[start GIVEN PASSAGE]

Sorry for not being more clear in my post there. I got the feeling from the OP that he was most concerned with which receiver would be more powerful because he asked which would "drive" his speakers better. I took from that he felt the power would be the most important thing. I wanted to let him know my feelings are not to focus so much just on the power (which comes from the amp section), things such as you mention all come into play and are arguably more important. Of course there are sound differences between receivers, however those perceived differences ( I don't mean they aren't real)are very subjective and individual so we each need to listen for ourselves in our own room/house to hear/know what they may be. Thanks for questioning me as it made me see I wasn't expressing myself clearly.


----------



## recruit (May 9, 2009)

Shackmonster said:


> John,
> 
> Sorry for not being more clear in my post there. I got the feeling from the OP that he was most concerned with which receiver would be more powerful because he asked which would "drive" his speakers better. I took from that he felt the power would be the most important thing. I wanted to let him know my feelings are not to focus so much just on the power (which comes from the amp section), things such as you mention all come into play and are arguably more important. Of course there are sound differences between receivers, however those perceived differences ( I don't mean they aren't real)are very subjective and individual so we each need to listen for ourselves in our own room/house to hear/know what they may be. Thanks for questioning me as it made me see I wasn't expressing myself clearly.

[end GIVEN PASSAGE]
[start EXTRACTED MATERIAL]

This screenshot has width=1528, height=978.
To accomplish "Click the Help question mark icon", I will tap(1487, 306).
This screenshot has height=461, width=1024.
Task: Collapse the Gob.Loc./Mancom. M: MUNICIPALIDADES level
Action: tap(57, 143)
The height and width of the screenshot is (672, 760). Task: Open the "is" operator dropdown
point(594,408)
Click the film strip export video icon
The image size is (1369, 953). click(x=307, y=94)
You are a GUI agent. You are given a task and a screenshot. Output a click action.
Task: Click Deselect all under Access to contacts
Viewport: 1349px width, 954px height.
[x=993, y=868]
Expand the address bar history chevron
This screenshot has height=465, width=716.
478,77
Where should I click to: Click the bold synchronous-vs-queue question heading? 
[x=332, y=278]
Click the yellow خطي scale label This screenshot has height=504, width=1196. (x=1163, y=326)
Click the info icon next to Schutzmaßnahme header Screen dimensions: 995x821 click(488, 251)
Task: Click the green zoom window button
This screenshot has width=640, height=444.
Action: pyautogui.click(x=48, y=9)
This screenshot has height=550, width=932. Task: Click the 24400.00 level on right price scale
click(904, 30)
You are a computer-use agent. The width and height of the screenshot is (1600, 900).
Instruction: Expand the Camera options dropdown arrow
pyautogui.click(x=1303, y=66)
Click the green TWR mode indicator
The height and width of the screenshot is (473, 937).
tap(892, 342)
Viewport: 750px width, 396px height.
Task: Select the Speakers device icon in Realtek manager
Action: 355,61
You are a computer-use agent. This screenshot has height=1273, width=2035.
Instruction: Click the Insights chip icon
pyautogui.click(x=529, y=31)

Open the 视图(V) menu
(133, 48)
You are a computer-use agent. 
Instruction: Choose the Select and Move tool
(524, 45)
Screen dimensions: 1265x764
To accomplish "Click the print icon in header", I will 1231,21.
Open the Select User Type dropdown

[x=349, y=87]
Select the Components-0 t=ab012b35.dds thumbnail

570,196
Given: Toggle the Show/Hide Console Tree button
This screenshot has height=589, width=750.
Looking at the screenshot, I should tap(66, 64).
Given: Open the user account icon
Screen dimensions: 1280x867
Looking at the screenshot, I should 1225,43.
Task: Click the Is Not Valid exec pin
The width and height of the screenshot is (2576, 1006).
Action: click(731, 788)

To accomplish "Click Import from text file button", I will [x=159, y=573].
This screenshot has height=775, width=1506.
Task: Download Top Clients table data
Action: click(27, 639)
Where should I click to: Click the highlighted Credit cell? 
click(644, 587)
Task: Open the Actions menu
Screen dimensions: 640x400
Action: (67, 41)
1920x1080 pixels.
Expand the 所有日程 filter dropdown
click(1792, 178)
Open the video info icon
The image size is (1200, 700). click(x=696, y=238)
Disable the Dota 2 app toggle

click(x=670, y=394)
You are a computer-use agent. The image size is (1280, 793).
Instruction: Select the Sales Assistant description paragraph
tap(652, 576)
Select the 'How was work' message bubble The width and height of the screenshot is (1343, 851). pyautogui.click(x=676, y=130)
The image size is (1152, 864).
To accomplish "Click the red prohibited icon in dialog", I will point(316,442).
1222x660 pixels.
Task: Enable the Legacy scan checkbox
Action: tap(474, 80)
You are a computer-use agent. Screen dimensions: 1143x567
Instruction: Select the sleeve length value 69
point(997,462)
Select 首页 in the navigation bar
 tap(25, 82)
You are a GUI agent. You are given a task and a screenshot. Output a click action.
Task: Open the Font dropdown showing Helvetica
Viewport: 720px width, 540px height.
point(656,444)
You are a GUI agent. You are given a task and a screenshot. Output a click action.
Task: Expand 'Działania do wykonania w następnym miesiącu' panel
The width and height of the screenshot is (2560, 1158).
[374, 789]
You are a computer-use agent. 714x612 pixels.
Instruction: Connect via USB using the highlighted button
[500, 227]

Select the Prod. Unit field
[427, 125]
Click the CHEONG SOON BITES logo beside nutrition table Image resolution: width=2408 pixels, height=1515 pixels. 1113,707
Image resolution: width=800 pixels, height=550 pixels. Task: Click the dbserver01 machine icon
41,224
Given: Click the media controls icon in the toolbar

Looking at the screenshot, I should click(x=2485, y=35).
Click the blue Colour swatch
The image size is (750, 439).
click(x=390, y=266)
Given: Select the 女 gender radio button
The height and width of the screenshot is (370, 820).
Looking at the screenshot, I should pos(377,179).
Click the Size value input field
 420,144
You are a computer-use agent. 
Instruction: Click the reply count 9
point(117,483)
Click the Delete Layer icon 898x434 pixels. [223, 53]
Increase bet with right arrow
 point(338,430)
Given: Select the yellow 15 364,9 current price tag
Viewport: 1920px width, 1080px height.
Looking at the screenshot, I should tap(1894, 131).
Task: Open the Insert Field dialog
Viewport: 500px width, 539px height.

[end EXTRACTED MATERIAL]

→ **GIVEN EXERCISE 1**:
In the receiver thread, which part of a receiver does the power come from?
→ **GIVEN EXERCISE 2**:
Go on with the receiver thread from the point where it stops.
The entries have nothing to do with the receiver thread.

→ **EXERCISE OUTPUT 1**:
The amp section.

→ **EXERCISE OUTPUT 2**:
Thanks for explaining soundcrazy as I was under the impression you were saying that all AVR's sound the same, which obviously is not the case.


----------



## bambino (Feb 21, 2010)

I must note that power does come into play when speaker size, room size and volume are a concern. The circuitry involved in the unit is what factors in the sound quality IMO.

Now i have to say this is based off of personnal experiance: when Class D amps first became available for full range audio i bought one for a car audio system i had and right when i fired it up i could not tolerate the way it sounded, now do to it being a newer tecnology for full range i knew that it was the amp i was hearing the sound differance from. Now days Class D has come such along ways i think it would be hard for one to tell the differance.:T


----------



## eugovector (Sep 4, 2006)

I'd like to add that, in my opinion, 3 good receivers should all sound the same: they should have low distortion for minimal coloration of the sound. Any receiver that does anything other than present the source material flat from 20-20k and beyond is introducing a flaw, not a feature. The exception to this rule would be room correction filters, but once again, the goal of these should be a flat 20-20k or the perception there of.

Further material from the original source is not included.